Politics

All power to the cities! The metropolitan revolution, part 94

July 16, 2014
Manchester Piccadilly Station, part of the "Northern Hub"
Manchester Piccadilly Station, part of the "Northern Hub"
Another day, another report on the importance of cities outside London to Britain's future prosperity. This time it comes from the City Growth Commission, a body formed last year to investigate "how other cities can complement London’s economic success; what political powers and governance arrangements are needed to deliver this; and how public service reform can enable other cities to become fiscally sustainable."

The Commission's latest report, entitled "Connected Cities: The Link to Growth," focuses not on the political issue of enhanced powers for local government (the question de nos jours that I discussed in my recent piece about Manchester and on which both George Osborne and Ed Miliband have pronounced in recent weeks) but on infrastructure; specifically, on the importance of enhanced connections between what are sometimes called "second-tier" cities, especially the major cities of the north—Manchester, Leeds and Sheffield, which, between them, form a functional economic area roughly the size of London. (It's worth noting, though, that the Commissioners recognise that you can't fix the infrastructure problem without tackling the governance problem too: "[T]he city voice is currently weak in national policy making… Metros should be allowed to contribute more to the planning and delivery of local, regional and national infrastructure.")
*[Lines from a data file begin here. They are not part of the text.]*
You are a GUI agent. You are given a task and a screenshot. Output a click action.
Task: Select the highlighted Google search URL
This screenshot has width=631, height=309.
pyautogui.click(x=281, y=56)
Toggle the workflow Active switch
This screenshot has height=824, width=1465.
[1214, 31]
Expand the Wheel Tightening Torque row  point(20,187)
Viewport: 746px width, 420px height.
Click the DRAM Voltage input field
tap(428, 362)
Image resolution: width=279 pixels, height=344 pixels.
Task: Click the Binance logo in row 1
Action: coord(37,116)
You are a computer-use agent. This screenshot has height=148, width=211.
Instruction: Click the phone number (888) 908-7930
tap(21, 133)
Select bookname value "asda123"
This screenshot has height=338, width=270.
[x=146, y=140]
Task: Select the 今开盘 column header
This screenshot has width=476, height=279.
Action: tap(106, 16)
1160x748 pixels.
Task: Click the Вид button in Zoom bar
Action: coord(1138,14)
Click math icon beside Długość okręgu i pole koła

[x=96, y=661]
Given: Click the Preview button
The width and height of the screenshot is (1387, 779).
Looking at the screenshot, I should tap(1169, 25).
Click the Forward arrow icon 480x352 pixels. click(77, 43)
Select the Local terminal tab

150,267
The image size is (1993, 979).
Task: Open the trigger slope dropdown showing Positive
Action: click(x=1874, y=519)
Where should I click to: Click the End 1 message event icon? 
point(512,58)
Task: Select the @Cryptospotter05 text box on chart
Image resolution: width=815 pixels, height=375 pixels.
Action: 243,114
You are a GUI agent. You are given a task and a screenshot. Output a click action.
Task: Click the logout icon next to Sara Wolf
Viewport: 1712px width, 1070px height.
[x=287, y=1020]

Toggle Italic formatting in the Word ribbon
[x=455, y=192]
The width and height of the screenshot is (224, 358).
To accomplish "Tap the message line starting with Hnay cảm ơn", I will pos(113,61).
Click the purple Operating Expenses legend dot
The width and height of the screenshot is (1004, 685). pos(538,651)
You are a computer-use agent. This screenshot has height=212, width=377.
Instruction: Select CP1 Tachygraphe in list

In the foreword to the report, the Commission's chair, Jim O'Neill, former Chief Economist at Goldman Sachs, writes: "The notion of connecting lots of mid-sized cities to much faster (and affordable) transport is key to the idea of creating, from a commercial if not an administrative perspective, a metro area of comparable size to London." Lurking in the background here are two artefacts of economic and statistical theory: one is Zipf's Law which, when applied in urban theory, holds that the number of people in a city is inversely proportional to its ranking relative to other cities in a given country. In other words, the biggest city is about twice the size of the second biggest, three times the size of the third and so on. Britain, of course, deviates from the rule, with London having a population roughly four times those of the next two biggest cities, Greater Manchester and Birmingham. The other is the theory of "agglomeration economies" according to which larger economies increase productivity (see this report on agglomeration economies in Manchester to which O'Neill contributed).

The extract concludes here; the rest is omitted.